セキュリティグループは、AWSにおける最も基本でありながら“設定次第で即攻撃対象にもなる防御ポイント”です。許可した通信だけを通し、それ以外を遮断する仕組みですが、重要なのは「最小権限」をどう判断するかです。
本記事では「誰から・どこへ・何のために」の3点で許可を決める考え方を軸に、WebサーバーやDBサーバーの実務的な設定例、そしてEC2のどこで効いているのか、NACLやOSファイアウォールとの違いまで整理します。
設定例

セキュリティグループの設定
WEBサーバーであれば、次のような設定を行います。
WEBサーバーは「?https://cloudassist.jp?」のような通信の受付と返却を行います。そのため次のような設定を行います。

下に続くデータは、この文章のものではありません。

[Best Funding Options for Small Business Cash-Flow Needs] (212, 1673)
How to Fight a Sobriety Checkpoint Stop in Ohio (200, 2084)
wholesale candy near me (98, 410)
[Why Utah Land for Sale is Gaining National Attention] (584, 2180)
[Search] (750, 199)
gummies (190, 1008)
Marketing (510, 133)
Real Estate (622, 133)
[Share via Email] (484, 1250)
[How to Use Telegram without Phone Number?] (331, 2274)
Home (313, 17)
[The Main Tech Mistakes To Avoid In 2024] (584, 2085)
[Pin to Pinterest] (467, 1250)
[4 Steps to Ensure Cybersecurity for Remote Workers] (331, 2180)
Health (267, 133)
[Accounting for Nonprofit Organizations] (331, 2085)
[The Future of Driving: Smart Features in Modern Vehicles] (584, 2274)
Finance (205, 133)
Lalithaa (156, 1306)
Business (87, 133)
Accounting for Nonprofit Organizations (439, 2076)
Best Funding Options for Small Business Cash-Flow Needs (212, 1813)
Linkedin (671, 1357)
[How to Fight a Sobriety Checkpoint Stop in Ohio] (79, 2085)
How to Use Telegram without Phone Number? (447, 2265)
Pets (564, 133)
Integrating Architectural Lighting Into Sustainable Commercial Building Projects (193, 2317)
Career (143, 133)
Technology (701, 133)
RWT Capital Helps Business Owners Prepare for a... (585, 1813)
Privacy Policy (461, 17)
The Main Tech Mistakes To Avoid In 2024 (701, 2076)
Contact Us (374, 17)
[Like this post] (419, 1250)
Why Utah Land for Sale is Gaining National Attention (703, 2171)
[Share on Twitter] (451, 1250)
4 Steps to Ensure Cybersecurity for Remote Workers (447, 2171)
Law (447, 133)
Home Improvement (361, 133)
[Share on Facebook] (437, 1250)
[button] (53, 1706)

・外部からの「HTTPS」の通信についてはアクセスを「許可」
・外部からの接続が不要な「HTTPS」以外の通信は「拒否」
・管理者のみ必要な「SSH」は、特定のIPアドレスのみ「許可」
DBサーバーなど内部のサーバーのみで利用する場合であれば、次のような設定を行います。
・ 外部からの通信はすべて「拒否」
・ アクセス元のWEBサーバーからのアクセスを「許可」
どこで動作しているのか?

セキュリティグループの設定場所
セキュリティグループは、Amazon EC2の手前に配置されています。そのため、遮断したい通信がEC2インスタンスまで来ることはありません。無用なアクセスの対応が不要になるため、負荷軽減とセキュリティレベルの向上が可能になります。
関連するFAQ
Q. 最小権限はどう判断すればいいですか?
A. 「誰から(送信元)・どこへ(宛先)・何のために(用途)」の3点で判断します。この3つを説明できない通信は基本的に許可しません。
Q. 0.0.0.0/0での許可は危険ですか?
A. インターネット全体からのアクセスを許可する設定です。HTTPS(443)の公開用途では必要ですが、SSHやDBポートで使うと攻撃対象になります。用途ごとに使い分けが必要です。
Q. Webサーバーの実務的な設定は?
A. 直接公開する場合はHTTPS(443)を0.0.0.0/0で許可、SSH(22)は管理者IPのみに制限します。ALB経由の場合は、EC2はALBのセキュリティグループからの通信のみ許可し、インターネットから直接入らない構成にします。
Q. HTTP(80)は開けるべきですか?
A. HTTPSへリダイレクトする場合のみ許可します。完全にHTTPSのみで運用するなら閉じても問題ありません。
Q. DBサーバーはIPで制限すれば十分ですか?
A. 実務ではIPではなく「セキュリティグループID」での許可が推奨されます。WebサーバーのSGからの通信のみ許可することで、IP変更にも強く安全に制御できます。
Q. セキュリティグループはどこで動作していますか?
A. EC2インスタンスの手前で動作し、不要な通信はOSに届く前に遮断されます。ステートフル(戻り通信を自動許可)で、NACL(ステートレス)やOSのiptablesより前段で効くのが特徴です。
Q. よくある設定ミスは?
A. SSHを0.0.0.0/0で開けっぱなしにする、DB(3306など)を外部公開するケースです。実際にMySQLが数百万台規模で公開され、スキャン対象になっているという報告もあります。
Q. セキュリティグループは無料ですか?
A. はい、追加料金なしで利用できます。コストゼロで効果が大きいため、最初に確実に設計すべきポイントです。
まとめ
セキュリティグループに適切な設定がされていないと、悪意を持った攻撃者からもアクセスができてしまいます。アクセスが可能ということは、パスワードの総当たり攻撃を受ける可能性や、脆弱性が発見されたときに攻撃を受ける可能性があるということです。
セキュリティ企業Shadowserverの調べでは、ポート番号3306/TCPでアクセス可能なMySQLサーバーが約360万台も存在しており、サイバー攻撃の対象となる可能性があることが判明しています。
https://www.shadowserver.org/news/over-3-6m-exposed-mysql-servers-on-ipv4-and-ipv6/
これらのリスクを抱えないためにも適切なセキュリティグループの設定を行いましょう。